Existe un colesterol bueno (HDL) y un colesterol malo (LDL). El colesterol bueno, si está en un nivel correcto, reduce los riesgos de padecer esas enfermedades.

Alimentos prohibidos
Yema de huevo, salsas con huevo, mayonesa, carnes grasas o procesadas, patés, tocino, hamburguesas, embutidos, fiambres, vísceras (hígado, riñón, cerebro, etc.), mariscos (langosta, camarón, cangrejo), productos de pastelería y bollería (galletas, tartas, helados), lácteos grasos (mantequilla, yogur cremoso), quesos grasos, crema de leche, snacks, barras de chocolate, alimentos precocinados, fritos, con grasas artificiales o grasas trans.

Alimentos permitidos
Una dieta anticolesterol debe estar compuesta, en su mayor parte, por productos vegetales.
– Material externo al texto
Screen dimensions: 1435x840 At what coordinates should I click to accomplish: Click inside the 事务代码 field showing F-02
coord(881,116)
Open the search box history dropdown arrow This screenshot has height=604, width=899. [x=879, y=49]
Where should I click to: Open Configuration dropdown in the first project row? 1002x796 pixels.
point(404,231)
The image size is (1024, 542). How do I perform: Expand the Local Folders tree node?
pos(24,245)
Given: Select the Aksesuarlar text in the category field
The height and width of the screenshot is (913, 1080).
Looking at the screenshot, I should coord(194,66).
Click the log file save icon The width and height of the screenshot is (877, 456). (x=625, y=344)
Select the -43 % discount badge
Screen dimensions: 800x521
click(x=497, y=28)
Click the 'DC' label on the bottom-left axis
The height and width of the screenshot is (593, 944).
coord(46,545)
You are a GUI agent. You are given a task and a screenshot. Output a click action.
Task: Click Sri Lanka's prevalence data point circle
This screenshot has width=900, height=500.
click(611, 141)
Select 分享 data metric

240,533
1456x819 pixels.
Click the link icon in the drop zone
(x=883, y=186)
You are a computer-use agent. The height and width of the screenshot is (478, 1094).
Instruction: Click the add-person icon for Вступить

Se recomienda consumir frutas, legumbres, cereales (mejor, integrales), leche descremada, pescados azules, clara de huevo, carnes (magras) de pollo y pavo, aceite de oliva (mejor, extra virgen).

Consejos generales

  • Ingerir menos grasas saturadas. Limitar su consumo al 10% de las calorías totales del día (es decir, unos 15 gramos en una dieta de 1.500 calorías).
  • Consumir menos alimentos de origen animal. Reducir el consumo de carnes rojas a sólo 2 o 3 veces por semana; elegir aves magras y pescado.
  • Consumir más fibra (por lo menos, 10 gramos al día); frutas, vegetales verdes, legumbres y cereales son ricos en fibra, que ayuda a eliminar el colesterol.
  • Hacer más comidas por día, en raciones menores. Muchos estudios y especialistas confirman que reemplazar las 3 comidas fuertes por 5 o 6 más ligeras hace que el nivel de colesterol baje.
  • Tomar leche y sus derivados desnatados. La leche desnatada ayuda a disminuir un 7% el nivel de colesterol.
  • Consumir ajo (medio o un diente de ajo al día reduce los niveles de colesterol un 9%).
  • Un complemento muy recomendable para esta dieta es un programa regular de ejercicio. Como mínimo, caminatas largas y tranquilas.